[Dataset Boundary: Start]

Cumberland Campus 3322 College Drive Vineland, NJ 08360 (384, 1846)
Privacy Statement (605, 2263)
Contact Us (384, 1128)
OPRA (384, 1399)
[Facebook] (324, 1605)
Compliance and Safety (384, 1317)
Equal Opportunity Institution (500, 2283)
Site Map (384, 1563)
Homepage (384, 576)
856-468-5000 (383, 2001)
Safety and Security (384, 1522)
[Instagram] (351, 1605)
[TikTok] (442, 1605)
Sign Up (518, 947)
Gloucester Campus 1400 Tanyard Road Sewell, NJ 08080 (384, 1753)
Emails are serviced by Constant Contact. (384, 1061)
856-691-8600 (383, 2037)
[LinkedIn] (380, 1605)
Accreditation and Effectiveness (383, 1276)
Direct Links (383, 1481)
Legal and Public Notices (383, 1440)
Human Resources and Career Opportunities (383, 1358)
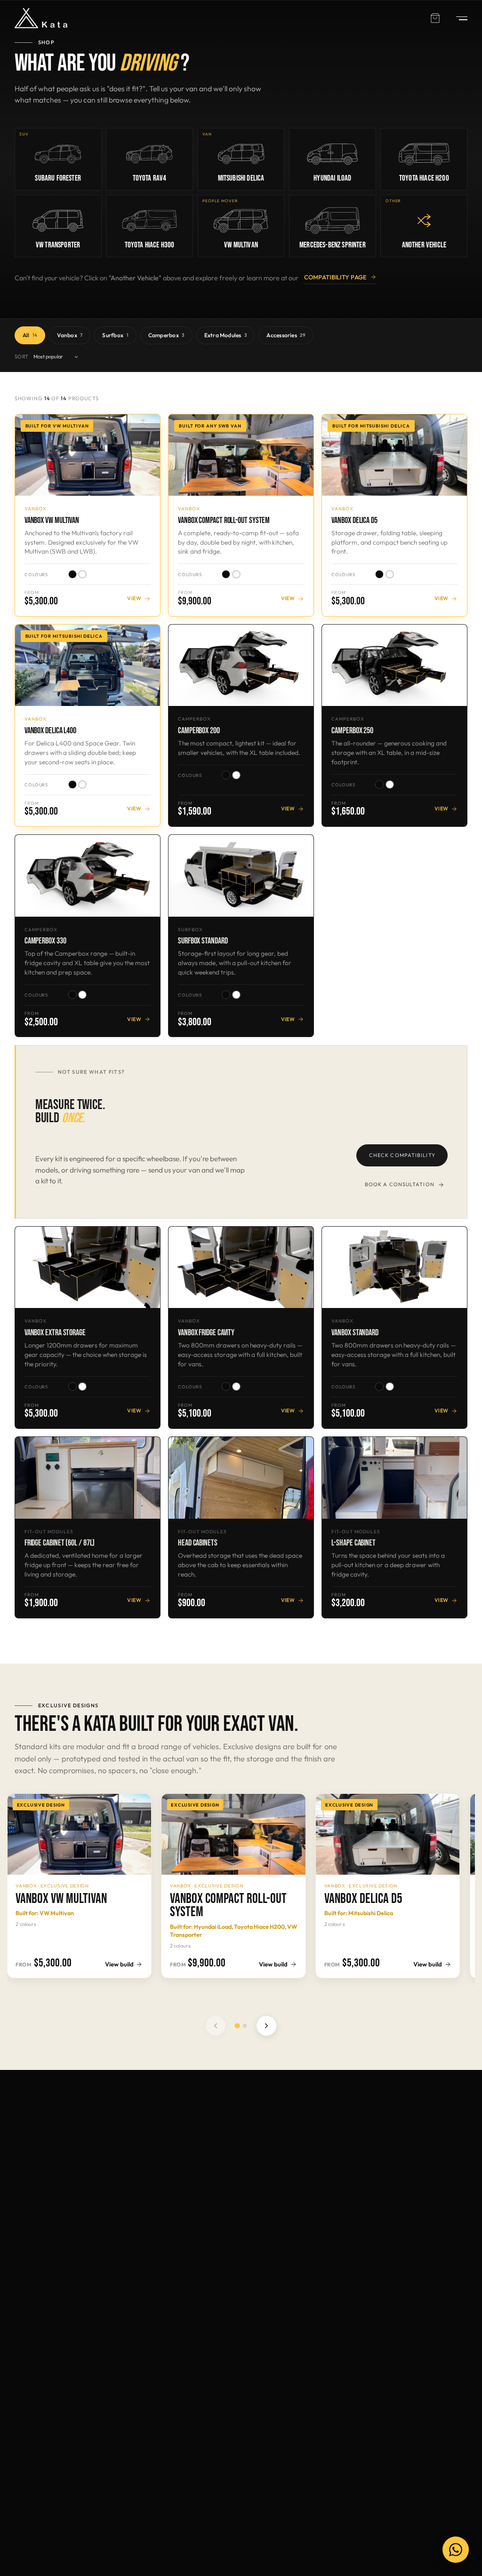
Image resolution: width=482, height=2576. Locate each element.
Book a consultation (399, 1184)
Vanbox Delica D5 (354, 520)
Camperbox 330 (45, 940)
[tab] (237, 2026)
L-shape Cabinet (353, 1543)
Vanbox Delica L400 (50, 730)
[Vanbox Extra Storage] (87, 1267)
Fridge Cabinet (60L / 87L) (59, 1543)
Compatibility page (335, 277)
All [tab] (30, 335)
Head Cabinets (197, 1543)
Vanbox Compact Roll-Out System (224, 520)
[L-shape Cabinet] (394, 1477)
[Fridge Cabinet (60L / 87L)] (87, 1477)
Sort (22, 356)
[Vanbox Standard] (394, 1267)
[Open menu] (457, 18)
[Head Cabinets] (241, 1477)
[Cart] (435, 18)
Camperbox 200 (199, 730)
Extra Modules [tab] (225, 335)
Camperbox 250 (352, 730)
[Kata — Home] (41, 18)
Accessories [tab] (285, 335)
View (134, 598)
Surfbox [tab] (115, 335)
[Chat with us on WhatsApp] (455, 2549)
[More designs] (266, 2025)
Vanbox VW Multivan (51, 520)
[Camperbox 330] (87, 875)
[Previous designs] (215, 2025)
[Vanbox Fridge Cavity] (241, 1267)
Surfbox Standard (203, 940)
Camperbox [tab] (166, 335)
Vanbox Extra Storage (55, 1332)
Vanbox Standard (354, 1332)
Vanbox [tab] (69, 335)
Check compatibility (402, 1155)
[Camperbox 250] (394, 665)
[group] (241, 1892)
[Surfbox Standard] (241, 875)
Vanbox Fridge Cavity (206, 1332)
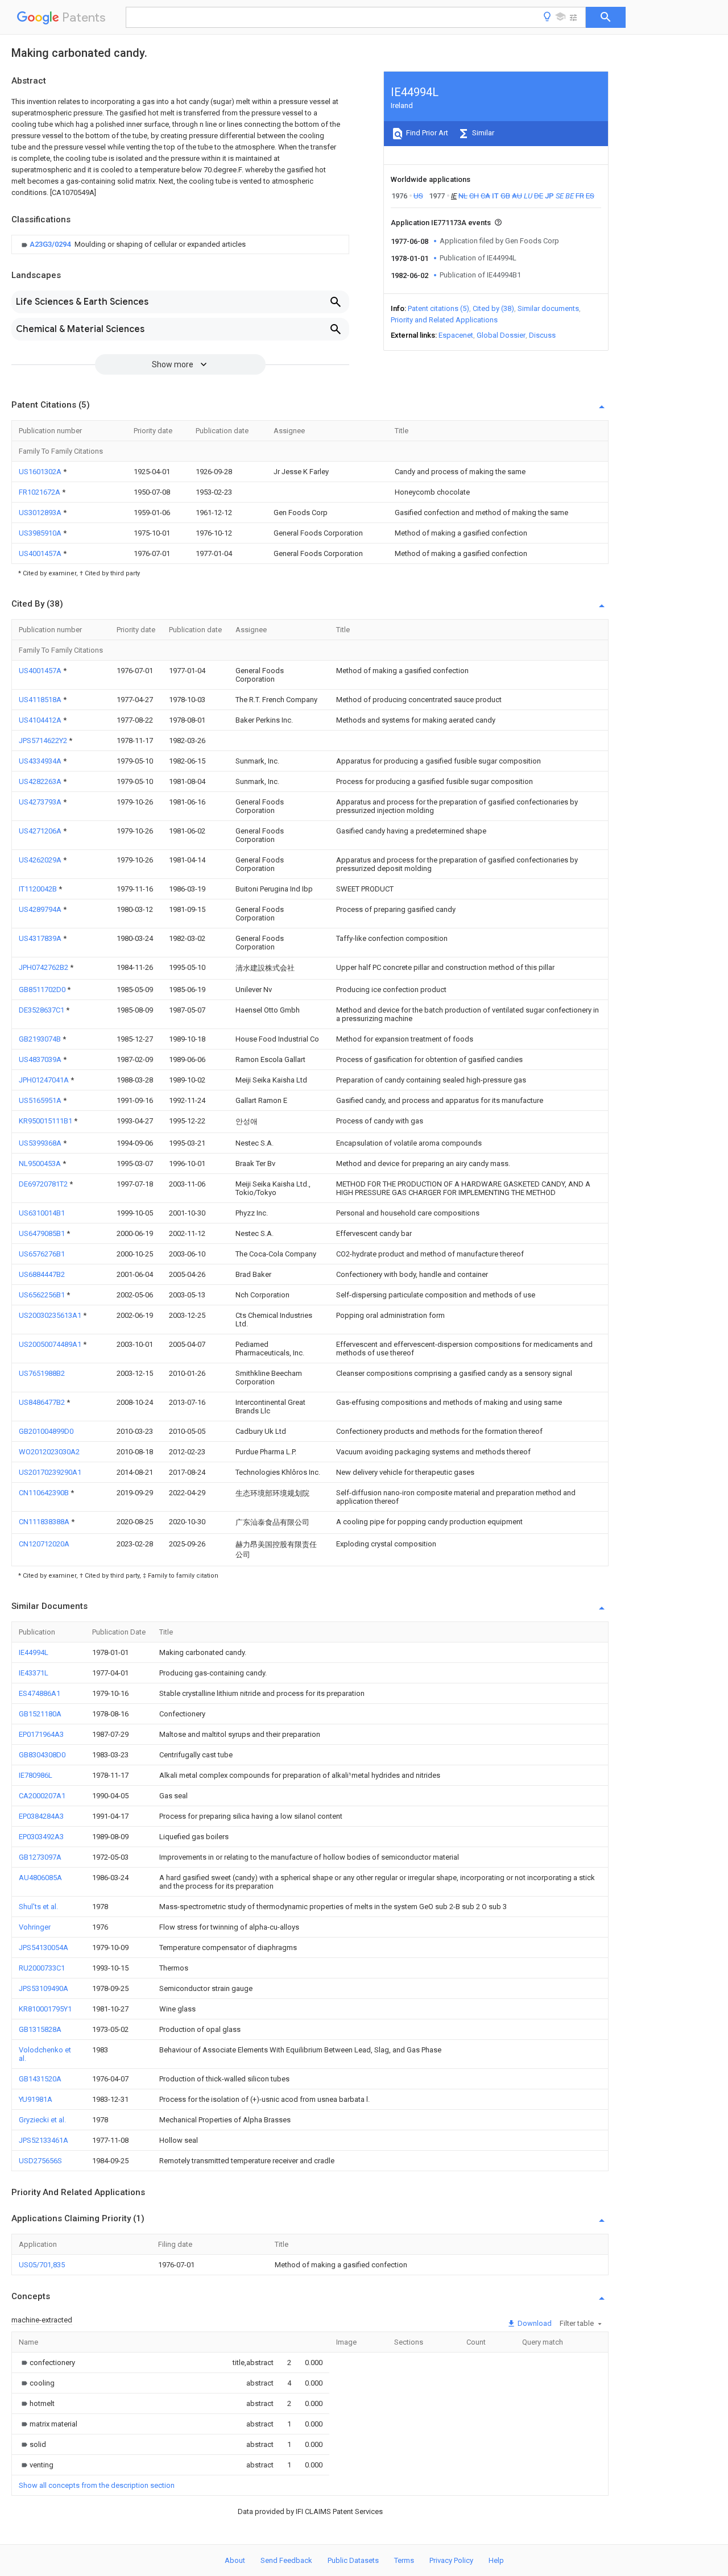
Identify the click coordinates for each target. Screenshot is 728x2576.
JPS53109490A (43, 1988)
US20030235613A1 (51, 1315)
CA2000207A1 (42, 1795)
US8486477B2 (43, 1402)
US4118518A (41, 699)
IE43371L (33, 1673)
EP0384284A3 (41, 1816)
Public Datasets (353, 2560)
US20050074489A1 (51, 1344)
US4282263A (41, 781)
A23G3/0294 (51, 244)
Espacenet (456, 335)
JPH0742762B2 (44, 967)
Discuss (542, 335)
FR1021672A (40, 492)
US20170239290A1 (50, 1472)
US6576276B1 (42, 1254)
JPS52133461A (43, 2140)
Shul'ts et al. (38, 1906)
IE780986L (35, 1775)
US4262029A (41, 860)
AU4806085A (40, 1877)
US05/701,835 (42, 2264)
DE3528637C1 (42, 1010)
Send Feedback (286, 2560)
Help (496, 2560)
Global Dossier (501, 335)
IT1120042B (39, 889)
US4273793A (41, 802)
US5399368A (41, 1143)
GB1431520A (40, 2079)
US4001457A (41, 553)
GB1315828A (40, 2029)
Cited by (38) (493, 308)
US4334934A (41, 761)
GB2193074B (41, 1039)
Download (534, 2323)
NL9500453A (41, 1163)
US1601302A (41, 471)
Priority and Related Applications (444, 320)
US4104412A (41, 720)
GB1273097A (40, 1857)
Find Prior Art (426, 132)
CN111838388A (45, 1521)
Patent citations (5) (438, 308)
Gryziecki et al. (42, 2119)
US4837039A (41, 1059)
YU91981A (35, 2099)
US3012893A (41, 512)
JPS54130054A (43, 1947)
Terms (404, 2560)
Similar (482, 132)
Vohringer (35, 1927)
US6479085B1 (43, 1233)
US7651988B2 (42, 1373)
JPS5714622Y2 (44, 740)
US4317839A (41, 938)
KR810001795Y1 (45, 2009)
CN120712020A (44, 1544)
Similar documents (548, 308)
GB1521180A (40, 1714)
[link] (132, 244)
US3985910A (41, 533)
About (235, 2560)
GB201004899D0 (46, 1431)
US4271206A (41, 831)
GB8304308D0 (42, 1754)
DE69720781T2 (44, 1184)
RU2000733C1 (42, 1968)
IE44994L (33, 1652)
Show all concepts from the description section (97, 2485)
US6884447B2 (42, 1274)
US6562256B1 (43, 1295)
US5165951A (41, 1100)
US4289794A (41, 909)
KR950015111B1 (46, 1121)
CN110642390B (45, 1492)
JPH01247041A (45, 1080)
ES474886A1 (39, 1693)
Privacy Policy (451, 2560)
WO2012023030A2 (49, 1451)
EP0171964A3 (41, 1734)
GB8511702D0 (43, 989)
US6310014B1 (42, 1213)
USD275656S (40, 2160)
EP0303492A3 (41, 1836)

[Dataset Boundary: End]

• _Problem to work on_
Repeat the records above exactly. Pictures do not belong in the copy.

• _Exercise response_
Cumberland Campus 3322 College Drive Vineland, NJ 08360 (384, 1846)
Privacy Statement (605, 2263)
Contact Us (384, 1128)
OPRA (384, 1399)
[Facebook] (324, 1605)
Compliance and Safety (384, 1317)
Equal Opportunity Institution (500, 2283)
Site Map (384, 1563)
Homepage (384, 576)
856-468-5000 (383, 2001)
Safety and Security (384, 1522)
[Instagram] (351, 1605)
[TikTok] (442, 1605)
Sign Up (518, 947)
Gloucester Campus 1400 Tanyard Road Sewell, NJ 08080 (384, 1753)
Emails are serviced by Constant Contact. (384, 1061)
856-691-8600 (383, 2037)
[LinkedIn] (380, 1605)
Accreditation and Effectiveness (383, 1276)
Direct Links (383, 1481)
Legal and Public Notices (383, 1440)
Human Resources and Career Opportunities (383, 1358)
Image resolution: width=482, height=2576. Locate each element.
Book a consultation (399, 1184)
Vanbox Delica D5 (354, 520)
Camperbox 330 (45, 940)
[tab] (237, 2026)
L-shape Cabinet (353, 1543)
Vanbox Delica L400 (50, 730)
[Vanbox Extra Storage] (87, 1267)
Fridge Cabinet (60L / 87L) (59, 1543)
Compatibility page (335, 277)
All [tab] (30, 335)
Head Cabinets (197, 1543)
Vanbox Compact Roll-Out System (224, 520)
[L-shape Cabinet] (394, 1477)
[Fridge Cabinet (60L / 87L)] (87, 1477)
Sort (22, 356)
[Vanbox Standard] (394, 1267)
[Open menu] (457, 18)
[Head Cabinets] (241, 1477)
[Cart] (435, 18)
Camperbox 200 (199, 730)
Extra Modules [tab] (225, 335)
Camperbox 250 (352, 730)
[Kata — Home] (41, 18)
Accessories [tab] (285, 335)
View (134, 598)
Surfbox [tab] (115, 335)
[Chat with us on WhatsApp] (455, 2549)
[More designs] (266, 2025)
Vanbox VW Multivan (51, 520)
[Camperbox 330] (87, 875)
[Previous designs] (215, 2025)
[Vanbox Fridge Cavity] (241, 1267)
Surfbox Standard (203, 940)
Camperbox [tab] (166, 335)
Vanbox Extra Storage (55, 1332)
Vanbox Standard (354, 1332)
Vanbox [tab] (69, 335)
Check compatibility (402, 1155)
[Camperbox 250] (394, 665)
[group] (241, 1892)
[Surfbox Standard] (241, 875)
Vanbox Fridge Cavity (206, 1332)
Identify the click coordinates for each target. Screenshot is 728x2576.
JPS53109490A (43, 1988)
US20030235613A1 (51, 1315)
CA2000207A1 (42, 1795)
US8486477B2 (43, 1402)
US4118518A (41, 699)
IE43371L (33, 1673)
EP0384284A3 (41, 1816)
Public Datasets (353, 2560)
US20050074489A1 (51, 1344)
US4282263A (41, 781)
A23G3/0294 (51, 244)
Espacenet (456, 335)
JPH0742762B2 (44, 967)
Discuss (542, 335)
FR1021672A (40, 492)
US20170239290A1 (50, 1472)
US6576276B1 (42, 1254)
JPS52133461A (43, 2140)
Shul'ts et al. (38, 1906)
IE780986L (35, 1775)
US4262029A (41, 860)
AU4806085A (40, 1877)
US05/701,835 (42, 2264)
DE3528637C1 (42, 1010)
Send Feedback (286, 2560)
Help (496, 2560)
Global Dossier (501, 335)
IT1120042B (39, 889)
US4273793A (41, 802)
US5399368A (41, 1143)
GB1431520A (40, 2079)
US4001457A (41, 553)
GB1315828A (40, 2029)
Cited by (38) (493, 308)
US4334934A (41, 761)
GB2193074B (41, 1039)
Download (534, 2323)
NL9500453A (41, 1163)
US1601302A (41, 471)
Priority and Related Applications (444, 320)
US4104412A (41, 720)
GB1273097A (40, 1857)
Find Prior Art (426, 132)
CN111838388A (45, 1521)
Patent citations (5) (438, 308)
Gryziecki et al. (42, 2119)
US4837039A (41, 1059)
YU91981A (35, 2099)
US3012893A (41, 512)
JPS54130054A (43, 1947)
Terms (404, 2560)
Similar (482, 132)
Vohringer (35, 1927)
US6479085B1 (43, 1233)
US7651988B2 (42, 1373)
JPS5714622Y2 (44, 740)
US4317839A (41, 938)
KR810001795Y1 (45, 2009)
CN120712020A (44, 1544)
Similar documents (548, 308)
GB1521180A (40, 1714)
[link] (132, 244)
US3985910A (41, 533)
About (235, 2560)
GB201004899D0 (46, 1431)
US4271206A (41, 831)
GB8304308D0 (42, 1754)
DE69720781T2 (44, 1184)
RU2000733C1 (42, 1968)
IE44994L (33, 1652)
Show all concepts from the description section (97, 2485)
US6884447B2 (42, 1274)
US6562256B1 (43, 1295)
US5165951A (41, 1100)
US4289794A (41, 909)
KR950015111B1 (46, 1121)
CN110642390B (45, 1492)
JPH01247041A (45, 1080)
ES474886A1 (39, 1693)
Privacy Policy (451, 2560)
WO2012023030A2 (49, 1451)
EP0171964A3 (41, 1734)
GB8511702D0 (43, 989)
US6310014B1 (42, 1213)
USD275656S (40, 2160)
EP0303492A3 (41, 1836)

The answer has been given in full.